** begin Listed entries **
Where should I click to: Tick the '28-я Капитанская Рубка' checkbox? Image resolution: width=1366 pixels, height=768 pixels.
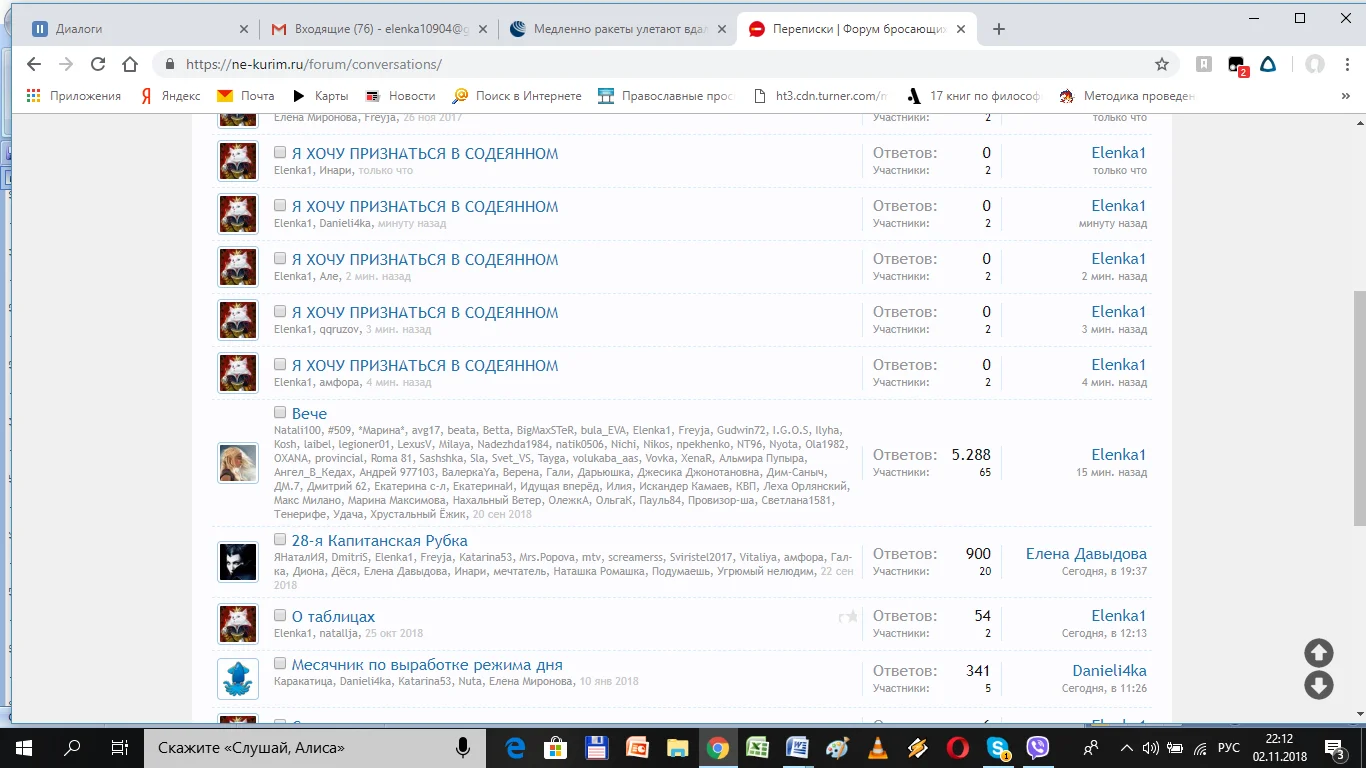[x=280, y=540]
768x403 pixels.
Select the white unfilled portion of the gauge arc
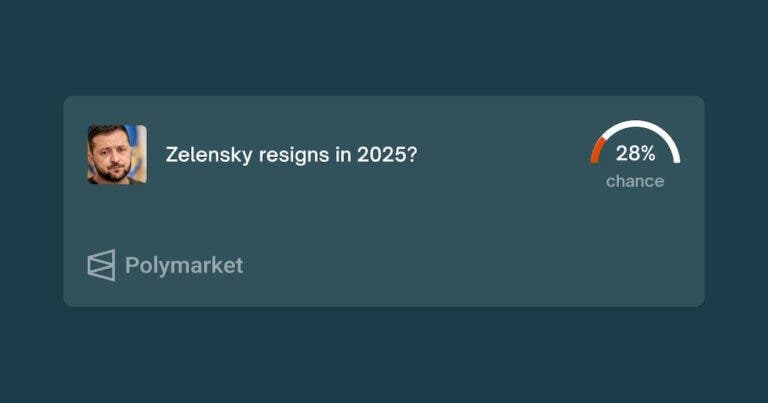point(647,132)
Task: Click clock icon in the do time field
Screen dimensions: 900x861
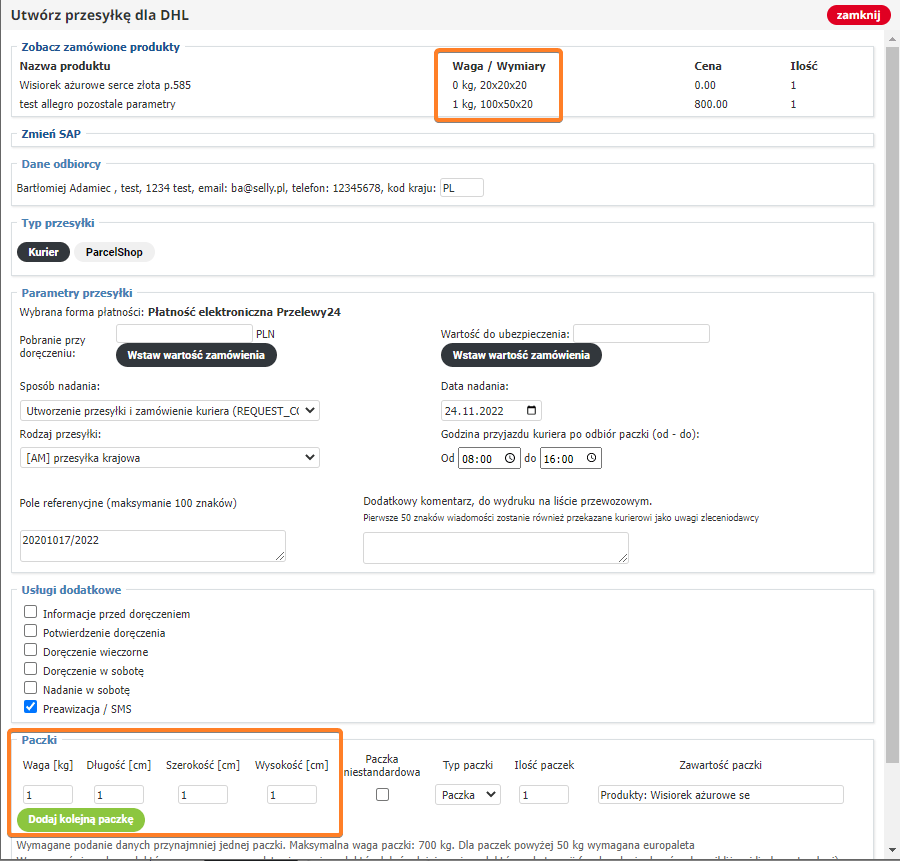Action: (591, 458)
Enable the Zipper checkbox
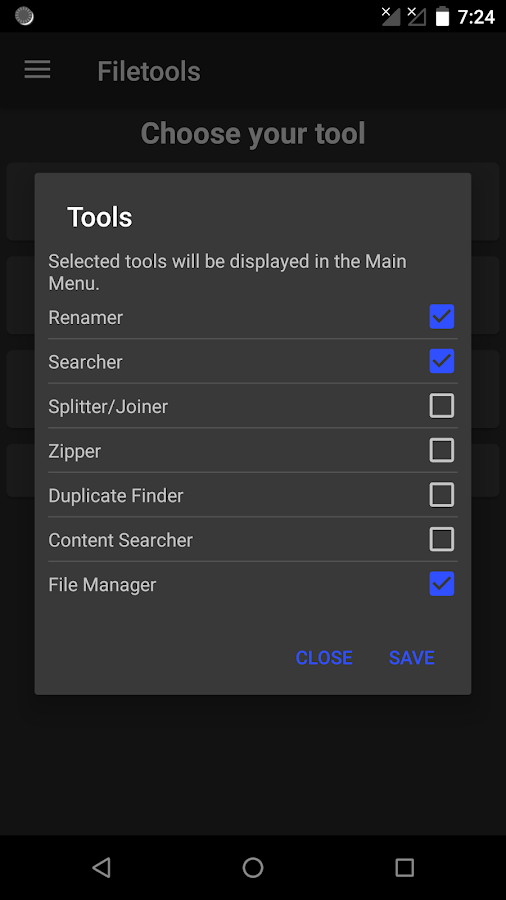This screenshot has width=506, height=900. click(x=442, y=451)
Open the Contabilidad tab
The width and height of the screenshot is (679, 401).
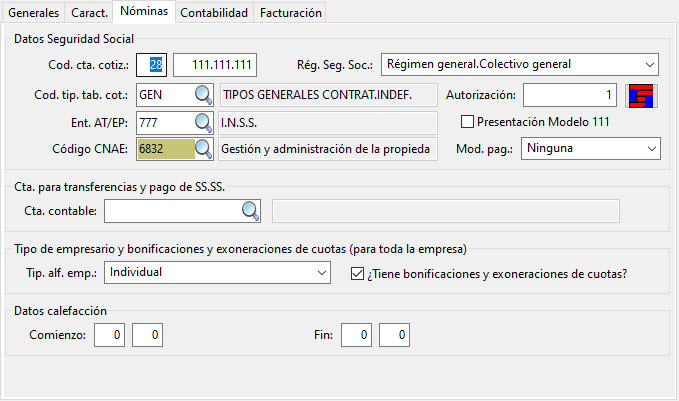(x=214, y=13)
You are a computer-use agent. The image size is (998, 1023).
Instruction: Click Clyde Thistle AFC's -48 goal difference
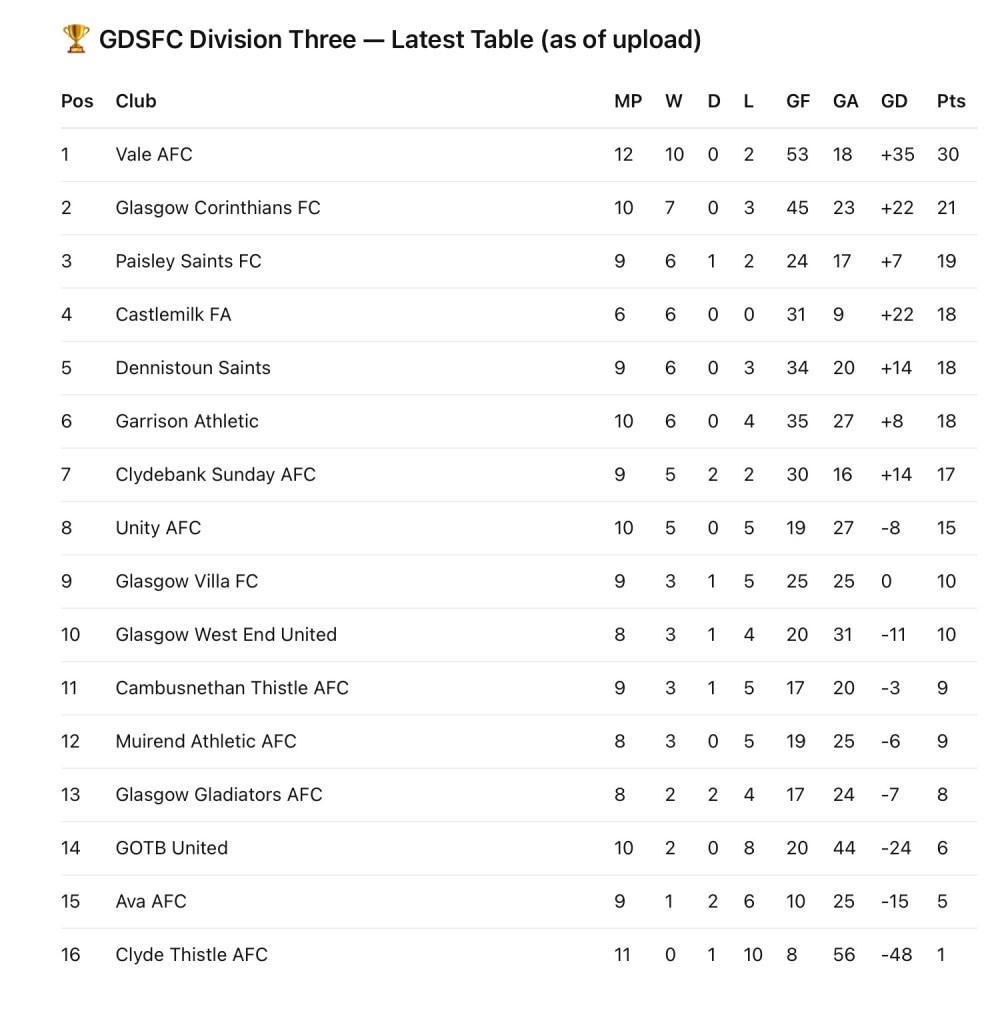896,954
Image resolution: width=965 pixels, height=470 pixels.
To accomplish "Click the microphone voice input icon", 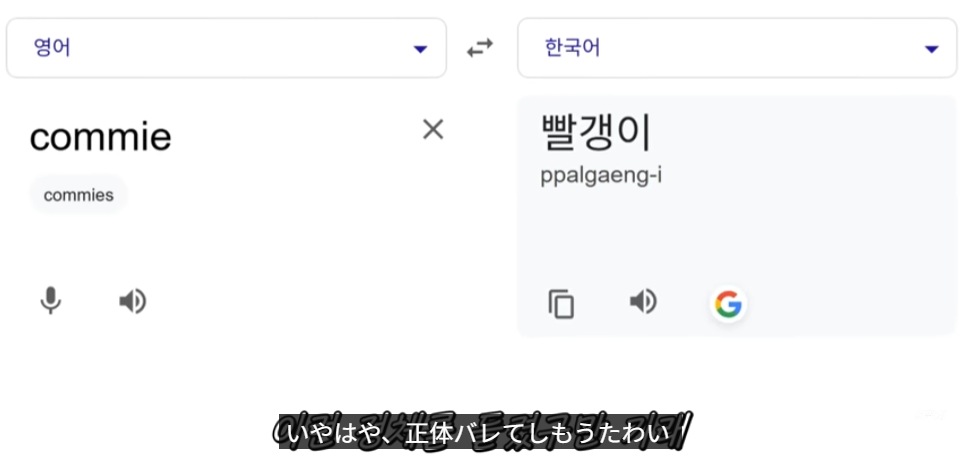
** end Listed entries **
__Short problem__.
Switch "microphone" to "camera" in the records from the line containing "Image resolution: width=965" through the end of the records, changing nothing else. Give back only those lines, and leave the pictures out.

__Exercise solution__.
Image resolution: width=965 pixels, height=470 pixels.
To accomplish "Click the camera voice input icon", 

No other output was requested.